Whether you refer to them as double acts or comedy duos, our childhood was full to the brim with some truly hilarious TV partnerships. The likes of Laurel and Hardy and Morecambe and Wise may have provided the inspiration, but our favourite 1980s pairs gratefully received the comedic baton and ran with it until our sides were almost splitting in two.
Compiling a list of just ten hilarious duos was no easy task, but we’ve racked our funny bones and tickled ourselves senseless in order to come up with the following chucklesome countdown.
So strap yourself in for a riotous, rib-tickling ride as we explore 10 TV comedy double acts that all true 80s kids should remember.
10. The Krankies
A silly Scottish duo who regularly reassured us that everything was simply “fan–dabi–dozi,” the Krankies started out as a cabaret act before eventually being handed their own TV show and even releasing three music albums.
Even though we were shocked to eventually discover that Ian and Wee Jimmy Krankie were actually husband and wife, the Krankies may well have been our very favourite childhood comedy double act.
9. The Chuckle Brothers
The Krankies being less than honest about their relationship meant that we were doubly grateful to find out that Paul Elliott and the late Barry Elliott were in fact real-life brothers.
The Chuckle Brothers graced our TV screens in the slapstick masterpiece that was ChuckleVision, which lasted for an impressive 292 episodes between 1987 and 2009 and was recently voted the greatest CBBC program of all time by Radio Times readers.
8. Trevor and Simon
Regularly appearing on the Saturday morning children’s TV show Going Live! and later on its successor Live and Kicking, Trevor and Simon were often seen encouraging viewers to “swing your pants.”
They met as Manchester University drama students in 1981 and four decades later still work in children’s television, writing for shows such as Dinopaws, My Parents are Aliens and Off Your Rockers.
7. Cannon and Ball
Best known for The Cannon and Ball Show, which was on our TV screens for nearly the entirety of the 1980s, Tommy Cannon and the late Bobby Ball met during the 1960s when they both worked as welders in the north of England.
Even after their popular ITV show was taken off the air in December 1988, Cannon and Ball continued to work together until Ball’s sad death in October 2020.
6. French and Saunders
Dawn French and Jennifer Saunders are legends of British comedy who performed as French as Saunders, a moniker which was also the name of their sketch-based comedy TV show that ran for 48 episodes and 9 specials.

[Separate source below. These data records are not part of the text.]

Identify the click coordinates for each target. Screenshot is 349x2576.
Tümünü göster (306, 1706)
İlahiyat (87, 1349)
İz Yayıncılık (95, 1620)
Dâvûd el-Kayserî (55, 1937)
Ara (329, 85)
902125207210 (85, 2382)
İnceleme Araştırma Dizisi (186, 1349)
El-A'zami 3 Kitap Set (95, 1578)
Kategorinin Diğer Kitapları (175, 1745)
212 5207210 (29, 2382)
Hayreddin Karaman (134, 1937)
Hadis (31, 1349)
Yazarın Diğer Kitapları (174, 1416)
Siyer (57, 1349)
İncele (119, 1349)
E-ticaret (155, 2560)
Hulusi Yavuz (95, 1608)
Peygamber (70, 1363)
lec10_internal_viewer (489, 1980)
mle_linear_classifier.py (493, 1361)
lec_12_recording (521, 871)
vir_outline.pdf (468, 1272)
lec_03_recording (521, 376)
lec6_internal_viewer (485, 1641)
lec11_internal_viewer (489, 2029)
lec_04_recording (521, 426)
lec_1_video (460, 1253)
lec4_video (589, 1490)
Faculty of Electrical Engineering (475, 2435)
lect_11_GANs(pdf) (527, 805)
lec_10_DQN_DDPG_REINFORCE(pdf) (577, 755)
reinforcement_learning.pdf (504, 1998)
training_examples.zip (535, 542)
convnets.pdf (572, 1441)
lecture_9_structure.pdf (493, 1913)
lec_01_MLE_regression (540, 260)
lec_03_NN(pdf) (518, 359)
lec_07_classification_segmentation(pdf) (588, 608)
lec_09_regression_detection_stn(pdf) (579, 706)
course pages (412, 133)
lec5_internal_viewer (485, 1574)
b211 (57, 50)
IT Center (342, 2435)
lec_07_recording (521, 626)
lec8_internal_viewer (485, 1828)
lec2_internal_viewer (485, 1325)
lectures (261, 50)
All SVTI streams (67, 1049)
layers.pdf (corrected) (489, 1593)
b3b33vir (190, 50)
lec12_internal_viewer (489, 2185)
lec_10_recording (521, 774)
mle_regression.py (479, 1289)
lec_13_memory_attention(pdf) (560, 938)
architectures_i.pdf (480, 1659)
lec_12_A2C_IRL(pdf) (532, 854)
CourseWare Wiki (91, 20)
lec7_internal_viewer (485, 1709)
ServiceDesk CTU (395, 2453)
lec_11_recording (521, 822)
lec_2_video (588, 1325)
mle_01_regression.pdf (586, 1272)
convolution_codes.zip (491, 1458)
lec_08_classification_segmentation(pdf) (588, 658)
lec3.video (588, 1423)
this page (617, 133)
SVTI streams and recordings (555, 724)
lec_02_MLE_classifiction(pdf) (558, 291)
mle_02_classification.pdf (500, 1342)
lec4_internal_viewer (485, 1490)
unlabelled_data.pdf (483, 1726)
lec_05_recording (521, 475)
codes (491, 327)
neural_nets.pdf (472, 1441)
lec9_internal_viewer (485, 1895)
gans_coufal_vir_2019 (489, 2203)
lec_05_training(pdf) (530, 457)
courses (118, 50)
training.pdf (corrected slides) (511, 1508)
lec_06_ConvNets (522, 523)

French and Saunders was given one of the highest budgets in the history of BBC television, enabling the duo to create some impressively high budget pop culture spoofs.
5. Little and Large
Made up of the late comedian Eddie Large and his ‘straight man’ partner Syd Little, Little and Large started out as pub singers before making the transition to comedy.
Receiving their big break when they appeared on the TV talent show Opportunity Knocks, Little and Large were eventually given their own prime time slot in the form of The Little and Large Show.
4. Hale and Pace
Starting out in clubs before making the leap to radio and eventually television, Gareth Hale and Norman Pace Hill first met at a teacher training college in London.
The Hale and Pace TV show ran for 10 series and 66 episodes between 1988 and 1998, and saw the pair engage in some near the knuckle sketches which occasionally courted as much controversy as they did laughs.
3. The Two Ronnies
Giving us some truly hilarious sketches as well as ongoing stories and even musical finales, The Two Ronnies graced our TV screens for a total of 93 episodes between 1971 and 1987.
Featuring the legendary comedy duo Ronnie Barker and Ronnie Corbett, both of whom are sadly no longer with us, The Two Ronnies always ended with the memorable catchphrase “so it’s goodnight from me,” “and it’s goodnight from him,” “goodnight!”
2. Reeves and Mortimer
Also widely known as Vic and Bob, this off the wall comedy pairing have appeared in a number of TV shows over the years, including The Smell of Reeves and Mortimer and the absolutely brilliant quiz show Shooting Stars.
The strange nature of their act may not have appealed to everyone, but this duo, who became known as “the alternatives to alternative comedy,” have kept many of us highly amused since 1990.
1. Smith and Jones
Best known for their show Alas Smith and Jones, Mel Smith and Griff Rhys Jones offered up bad language and rude sketches that many 80s kids simply couldn’t get enough of.
Alas Smith and Jones was shown on BBC2 from 1984 until 1988 before being transferred to BBC1 for another decade, where it was simply called Smith and Jones.